住宅の引渡し前に行われる内覧会ですが、マンションの内覧会については、専門家の同行の必要性に少しブレーキを踏んだ表現をしました。しかし、一戸建て住宅の内覧会に関しては、そうでもありません。
一戸建ての場合は、完成後であっても建物の基本構造部分を一部とはいえ、検査することができます。また、直接に基本構造部を目視できなくとも、症状が表面に出ていることもあります。
そして、実は構造部分以外にも重要な施工不良が見つかることも多いのです。
一戸建ての内覧会に専門家を同行すれば、床や壁の傾きを調べますので、その様子を見た方は「自分では調べられない」と仰る方もいます。しかし、許容範囲を超える傾きが出ていることは稀なことであり、大事な点は他にあります。
一戸建ての内覧会立会い・同行サービスで最も指摘が多い項目は、断熱材に関する事です。断熱材は、床下や天井裏でチェックすることができますが、その施工精度が低いことが多いのです。
他にも、土台や梁など構造部分を留める金物の設置不良や漏水、配管の勾配不良など様々です。これらは、マンションではほとんど確認できないものですが、一戸建てではチェックすることが可能なので、一戸建て購入のメリットとも言えます。
ただ、床下や屋根裏に点検口が全くない住宅の場合には、大事な個所をチェックできないので、引き渡しを受けてから早期に点検口を設置して点検しておいた方が良いでしょう。
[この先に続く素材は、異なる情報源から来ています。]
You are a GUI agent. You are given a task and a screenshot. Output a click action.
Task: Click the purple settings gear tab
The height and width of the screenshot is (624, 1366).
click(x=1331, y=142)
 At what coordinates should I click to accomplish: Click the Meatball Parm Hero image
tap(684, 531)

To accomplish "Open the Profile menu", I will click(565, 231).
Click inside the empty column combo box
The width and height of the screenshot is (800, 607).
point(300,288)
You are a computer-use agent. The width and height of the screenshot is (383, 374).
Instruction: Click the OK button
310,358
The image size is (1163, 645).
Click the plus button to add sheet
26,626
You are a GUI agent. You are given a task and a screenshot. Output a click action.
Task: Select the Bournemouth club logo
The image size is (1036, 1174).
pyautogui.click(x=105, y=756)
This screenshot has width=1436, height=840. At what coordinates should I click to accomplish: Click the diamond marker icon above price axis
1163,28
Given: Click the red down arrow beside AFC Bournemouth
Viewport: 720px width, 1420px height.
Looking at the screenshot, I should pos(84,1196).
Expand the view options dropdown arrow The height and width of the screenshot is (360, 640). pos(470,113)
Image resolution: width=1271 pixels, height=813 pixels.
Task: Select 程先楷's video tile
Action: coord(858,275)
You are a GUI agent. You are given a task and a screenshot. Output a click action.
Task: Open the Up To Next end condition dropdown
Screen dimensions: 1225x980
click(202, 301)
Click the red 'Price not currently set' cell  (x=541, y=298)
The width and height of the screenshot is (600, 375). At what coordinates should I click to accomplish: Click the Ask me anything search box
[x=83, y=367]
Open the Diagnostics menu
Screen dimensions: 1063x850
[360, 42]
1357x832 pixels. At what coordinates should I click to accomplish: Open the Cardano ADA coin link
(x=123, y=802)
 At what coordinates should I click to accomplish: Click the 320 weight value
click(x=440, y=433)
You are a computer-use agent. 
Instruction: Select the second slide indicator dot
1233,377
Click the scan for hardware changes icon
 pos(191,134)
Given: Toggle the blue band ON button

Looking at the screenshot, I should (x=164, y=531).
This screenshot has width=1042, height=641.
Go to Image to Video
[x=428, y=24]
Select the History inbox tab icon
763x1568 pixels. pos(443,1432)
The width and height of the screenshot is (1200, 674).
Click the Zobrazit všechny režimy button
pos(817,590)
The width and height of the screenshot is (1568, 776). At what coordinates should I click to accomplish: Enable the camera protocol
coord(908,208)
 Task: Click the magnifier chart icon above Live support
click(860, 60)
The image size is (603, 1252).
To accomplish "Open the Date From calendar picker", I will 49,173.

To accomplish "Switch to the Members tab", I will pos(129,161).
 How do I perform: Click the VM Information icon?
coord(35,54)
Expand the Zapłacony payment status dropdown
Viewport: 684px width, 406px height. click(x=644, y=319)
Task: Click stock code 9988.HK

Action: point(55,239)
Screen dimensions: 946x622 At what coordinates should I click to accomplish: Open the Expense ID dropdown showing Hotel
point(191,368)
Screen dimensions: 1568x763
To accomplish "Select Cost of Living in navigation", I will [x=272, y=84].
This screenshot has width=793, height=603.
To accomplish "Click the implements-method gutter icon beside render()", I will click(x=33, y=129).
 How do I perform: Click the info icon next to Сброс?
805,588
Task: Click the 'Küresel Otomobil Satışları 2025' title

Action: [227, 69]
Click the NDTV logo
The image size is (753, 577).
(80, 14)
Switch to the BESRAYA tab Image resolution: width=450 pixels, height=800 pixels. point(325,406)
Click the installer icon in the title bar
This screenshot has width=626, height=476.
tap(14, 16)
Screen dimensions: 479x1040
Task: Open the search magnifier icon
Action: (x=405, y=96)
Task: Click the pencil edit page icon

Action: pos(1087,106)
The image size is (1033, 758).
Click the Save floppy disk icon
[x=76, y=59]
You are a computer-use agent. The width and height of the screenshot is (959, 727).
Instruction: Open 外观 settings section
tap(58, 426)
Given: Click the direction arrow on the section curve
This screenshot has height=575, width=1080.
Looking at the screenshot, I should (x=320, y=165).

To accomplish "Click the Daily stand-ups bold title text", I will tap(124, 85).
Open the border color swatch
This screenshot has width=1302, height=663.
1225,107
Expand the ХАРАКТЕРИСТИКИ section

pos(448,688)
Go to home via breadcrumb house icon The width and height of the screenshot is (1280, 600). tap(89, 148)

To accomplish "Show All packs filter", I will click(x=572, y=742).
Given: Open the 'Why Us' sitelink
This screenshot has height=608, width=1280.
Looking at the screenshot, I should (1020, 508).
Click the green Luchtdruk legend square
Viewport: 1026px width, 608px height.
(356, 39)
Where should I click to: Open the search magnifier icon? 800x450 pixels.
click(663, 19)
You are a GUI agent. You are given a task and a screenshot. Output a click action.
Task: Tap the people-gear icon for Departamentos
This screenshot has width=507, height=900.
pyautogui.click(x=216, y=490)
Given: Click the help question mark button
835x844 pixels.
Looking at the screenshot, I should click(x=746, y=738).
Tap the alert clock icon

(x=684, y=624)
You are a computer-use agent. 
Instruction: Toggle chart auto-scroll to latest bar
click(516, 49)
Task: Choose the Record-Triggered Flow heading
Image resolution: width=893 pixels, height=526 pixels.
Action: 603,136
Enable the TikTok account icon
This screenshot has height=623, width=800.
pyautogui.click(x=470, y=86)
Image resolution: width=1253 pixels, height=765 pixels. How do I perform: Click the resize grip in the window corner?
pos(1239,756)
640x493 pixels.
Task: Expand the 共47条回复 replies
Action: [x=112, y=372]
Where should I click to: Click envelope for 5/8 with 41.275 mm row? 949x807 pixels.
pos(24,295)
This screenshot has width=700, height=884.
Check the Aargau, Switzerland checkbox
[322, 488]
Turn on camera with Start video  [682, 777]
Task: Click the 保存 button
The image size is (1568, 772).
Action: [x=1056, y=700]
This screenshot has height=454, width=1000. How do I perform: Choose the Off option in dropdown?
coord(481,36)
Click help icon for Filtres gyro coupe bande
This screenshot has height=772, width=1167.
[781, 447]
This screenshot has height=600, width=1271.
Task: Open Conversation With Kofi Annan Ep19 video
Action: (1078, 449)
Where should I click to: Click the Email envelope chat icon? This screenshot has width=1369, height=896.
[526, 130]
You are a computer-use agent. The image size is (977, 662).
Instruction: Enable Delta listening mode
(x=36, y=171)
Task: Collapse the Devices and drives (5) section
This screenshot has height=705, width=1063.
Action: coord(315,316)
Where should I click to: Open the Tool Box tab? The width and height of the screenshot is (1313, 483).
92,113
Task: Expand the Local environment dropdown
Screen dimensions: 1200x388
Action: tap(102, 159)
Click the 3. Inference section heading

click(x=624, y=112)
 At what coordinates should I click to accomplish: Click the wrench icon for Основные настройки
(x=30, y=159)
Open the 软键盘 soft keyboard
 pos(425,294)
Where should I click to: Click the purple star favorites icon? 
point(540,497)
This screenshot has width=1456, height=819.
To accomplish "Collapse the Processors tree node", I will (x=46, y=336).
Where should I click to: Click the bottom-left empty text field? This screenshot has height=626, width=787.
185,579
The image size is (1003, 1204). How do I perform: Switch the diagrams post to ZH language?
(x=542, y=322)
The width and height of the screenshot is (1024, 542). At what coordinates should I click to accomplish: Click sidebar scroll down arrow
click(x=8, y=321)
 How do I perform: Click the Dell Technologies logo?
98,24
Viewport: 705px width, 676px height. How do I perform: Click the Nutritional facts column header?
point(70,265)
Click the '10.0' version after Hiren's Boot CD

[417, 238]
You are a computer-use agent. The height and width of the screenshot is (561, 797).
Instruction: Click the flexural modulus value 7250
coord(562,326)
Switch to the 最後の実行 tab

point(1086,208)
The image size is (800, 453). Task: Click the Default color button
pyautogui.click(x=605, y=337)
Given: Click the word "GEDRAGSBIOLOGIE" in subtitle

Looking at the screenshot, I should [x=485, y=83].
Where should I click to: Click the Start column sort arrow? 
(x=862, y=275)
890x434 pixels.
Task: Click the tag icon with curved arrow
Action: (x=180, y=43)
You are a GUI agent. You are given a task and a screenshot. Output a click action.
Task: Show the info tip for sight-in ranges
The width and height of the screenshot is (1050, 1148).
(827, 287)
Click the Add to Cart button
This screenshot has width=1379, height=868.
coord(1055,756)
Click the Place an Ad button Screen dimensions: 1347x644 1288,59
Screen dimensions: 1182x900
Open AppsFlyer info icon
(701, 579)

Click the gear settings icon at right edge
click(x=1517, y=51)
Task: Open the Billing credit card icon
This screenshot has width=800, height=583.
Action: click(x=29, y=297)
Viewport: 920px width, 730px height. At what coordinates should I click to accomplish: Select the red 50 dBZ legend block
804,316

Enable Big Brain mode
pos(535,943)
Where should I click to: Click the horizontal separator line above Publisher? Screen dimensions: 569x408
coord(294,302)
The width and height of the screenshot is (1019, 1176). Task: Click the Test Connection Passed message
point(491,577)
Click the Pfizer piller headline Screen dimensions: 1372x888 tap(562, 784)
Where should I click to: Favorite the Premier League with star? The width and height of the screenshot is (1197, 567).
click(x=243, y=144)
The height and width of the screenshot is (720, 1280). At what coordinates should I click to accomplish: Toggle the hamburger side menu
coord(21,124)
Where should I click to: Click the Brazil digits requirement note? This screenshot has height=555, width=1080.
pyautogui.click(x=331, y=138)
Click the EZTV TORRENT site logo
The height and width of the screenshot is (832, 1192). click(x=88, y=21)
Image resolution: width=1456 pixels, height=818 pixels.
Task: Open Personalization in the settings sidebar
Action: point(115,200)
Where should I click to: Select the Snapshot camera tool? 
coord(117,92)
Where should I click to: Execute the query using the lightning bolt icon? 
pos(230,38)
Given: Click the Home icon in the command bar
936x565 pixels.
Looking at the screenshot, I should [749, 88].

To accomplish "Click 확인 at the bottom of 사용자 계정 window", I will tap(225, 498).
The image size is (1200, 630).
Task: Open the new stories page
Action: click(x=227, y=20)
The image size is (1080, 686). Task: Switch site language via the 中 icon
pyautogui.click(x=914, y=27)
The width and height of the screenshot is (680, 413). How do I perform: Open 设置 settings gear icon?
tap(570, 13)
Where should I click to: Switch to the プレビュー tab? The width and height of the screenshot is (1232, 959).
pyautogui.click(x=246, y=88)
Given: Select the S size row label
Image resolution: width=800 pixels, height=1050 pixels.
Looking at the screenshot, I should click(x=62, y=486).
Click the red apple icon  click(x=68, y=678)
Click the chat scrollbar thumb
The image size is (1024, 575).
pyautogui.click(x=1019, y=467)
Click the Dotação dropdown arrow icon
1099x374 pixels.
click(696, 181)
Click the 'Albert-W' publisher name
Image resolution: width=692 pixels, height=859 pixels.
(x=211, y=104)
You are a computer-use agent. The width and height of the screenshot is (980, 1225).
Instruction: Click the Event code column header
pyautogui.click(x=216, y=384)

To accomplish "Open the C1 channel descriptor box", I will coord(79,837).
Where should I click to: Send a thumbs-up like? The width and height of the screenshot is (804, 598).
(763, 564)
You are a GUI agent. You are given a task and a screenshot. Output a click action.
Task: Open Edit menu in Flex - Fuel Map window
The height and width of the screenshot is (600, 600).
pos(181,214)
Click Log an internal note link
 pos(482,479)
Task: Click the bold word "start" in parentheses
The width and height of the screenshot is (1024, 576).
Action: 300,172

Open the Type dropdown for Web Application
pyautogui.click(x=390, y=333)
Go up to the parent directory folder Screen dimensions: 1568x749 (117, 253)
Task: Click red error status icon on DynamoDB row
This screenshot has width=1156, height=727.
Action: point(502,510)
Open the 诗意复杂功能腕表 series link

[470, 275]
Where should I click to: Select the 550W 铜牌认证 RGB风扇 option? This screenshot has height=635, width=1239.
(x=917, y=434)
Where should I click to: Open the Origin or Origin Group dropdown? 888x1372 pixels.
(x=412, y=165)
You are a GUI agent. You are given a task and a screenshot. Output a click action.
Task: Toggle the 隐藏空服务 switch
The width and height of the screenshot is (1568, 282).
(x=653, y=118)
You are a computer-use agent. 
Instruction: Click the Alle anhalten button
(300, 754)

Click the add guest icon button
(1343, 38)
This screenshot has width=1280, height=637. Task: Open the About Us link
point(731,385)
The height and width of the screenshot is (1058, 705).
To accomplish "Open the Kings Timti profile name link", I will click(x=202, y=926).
点検口のない住宅でも、売主と交渉して無償で設置してもらえたというお話もありますので、交渉されても良いでしょう。
ちなみに、床下であれば床下収納庫から確認できることが多いですし、屋根裏は押入れやクローゼットから確認できることが多いです。どこから確認できるか不明な場合は売主へ聞いてみると良いでしょう。
一戸建て住宅の内覧会では、確認すべき点が多く、かつ確認しやすいので、専門家を同行するメリットは十分にあると言えるでしょう。